---- SOURCE PASSAGE

A new Fed study on immigration and economic growth is reshaping the debate over how labor flows affect the U.S. economy. Research from the Federal Reserve Bank of San Francisco suggests that the surge in unauthorized immigration between 2021 and 2024 significantly expanded the labor force, particularly in industries facing persistent worker shortages.
The findings also indicate that the subsequent immigration crackdown beginning in 2024 has reduced workforce growth in key sectors. At a time when the U.S. faces a housing deficit and accelerating demand for AI infrastructure, the labor supply question is emerging as a central economic variable.
What the San Francisco Fed Found
In an economic letter titled “Unauthorized Immigration Effects on Local Labor Markets,” Daniel Wilson of the Federal Reserve Bank of San Francisco and Xiaoquing Zhao of the Federal Reserve Bank of Dallas analyzed immigration court data across more than 3,000 U.S. counties. Their research tracked net inflows of working age unauthorized immigrants during two distinct periods, the high entry years from 2021 to early 2024 and the enforcement period that followed.
The authors estimate that approximately 3.5 million unauthorized immigrants entered the country during the earlier period. Many were encountered at ports of entry and permitted to remain while their immigration cases proceeded. According to the study, most working age arrivals participated in the labor force at rates similar to those in their home countries.
The key conclusion is striking. A one percent increase in the local unauthorized workforce corresponded to a 0.92 percent rise in overall employment in that area. The relationship was close to one for one. Rather than displacing workers, the new arrivals appear to have enabled job growth by filling gaps in construction, manufacturing, hospitality, and other labor intensive industries.
Housing, AI, and the Cost of Labor
The implications extend beyond simple employment figures. Residential construction remains under pressure from a structural housing shortage. Builders depend heavily on trades such as carpentry, framing, and electrical work, occupations where shortages have persisted for years.
The study suggests that tightening immigration flows may constrain residential construction at a critical moment. A smaller labor pool could translate into higher wages, rising project costs, and ultimately higher home prices.
The same dynamic could affect large scale infrastructure tied to artificial intelligence. Data centers, which require specialized construction and electrical work, depend on reliable access to skilled labor. Slower workforce growth may lengthen build timelines and increase capital expenditures for technology firms investing in AI capacity.
The CBO Signals a Broader Slowdown
The conclusions of the Fed paper align with projections from the Congressional Budget Office. In its latest ten year outlook, the CBO warns that slower net migration will weigh on labor force growth and overall GDP expansion.

--------
---- COLLECTED MATERIAL

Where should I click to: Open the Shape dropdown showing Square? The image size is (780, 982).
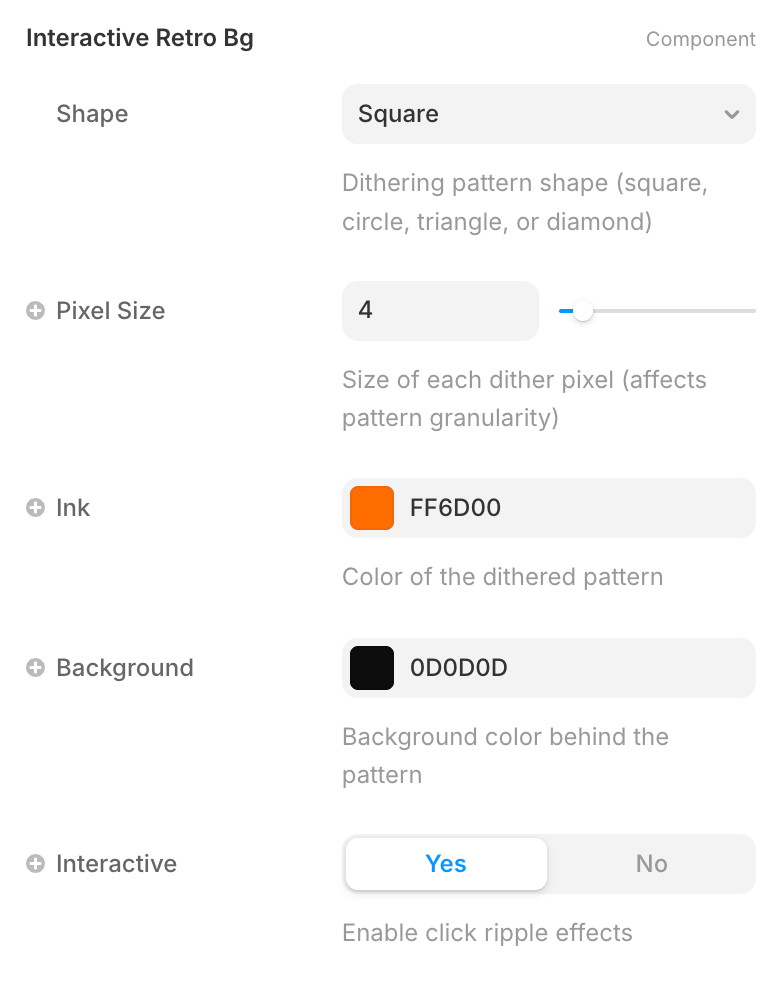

--------

» **LIST OF TASKS**:
1/ According to the immigration article, about how many unauthorized immigrants entered the country during the earlier period?
2/ Does each statement below agree with the immigration article? Answer yes or no for each and quote the deciding words.
(a) The researchers analyzed immigration court data from more than 3,000 U.S. counties.
(b) A one percent increase in the local unauthorized workforce matched a 1.5 percent rise in overall employment.
(c) The CBO expects slower net migration to speed up GDP expansion.
3/ Copy the part of the immigration article starting with "The same dynamic" and going on through "in AI capacity.".

» **COMPLETED EXERCISE**:
1/ Approximately 3.5 million

2/
(a) Yes: "analyzed immigration court data across more than 3,000 U.S. counties"
(b) No: "A one percent increase in the local unauthorized workforce corresponded to a 0.92 percent rise in overall employment in that area."
(c) No: "slower net migration will weigh on labor force growth and overall GDP expansion"

3/
The same dynamic could affect large scale infrastructure tied to artificial intelligence. Data centers, which require specialized construction and electrical work, depend on reliable access to skilled labor. Slower workforce growth may lengthen build timelines and increase capital expenditures for technology firms investing in AI capacity.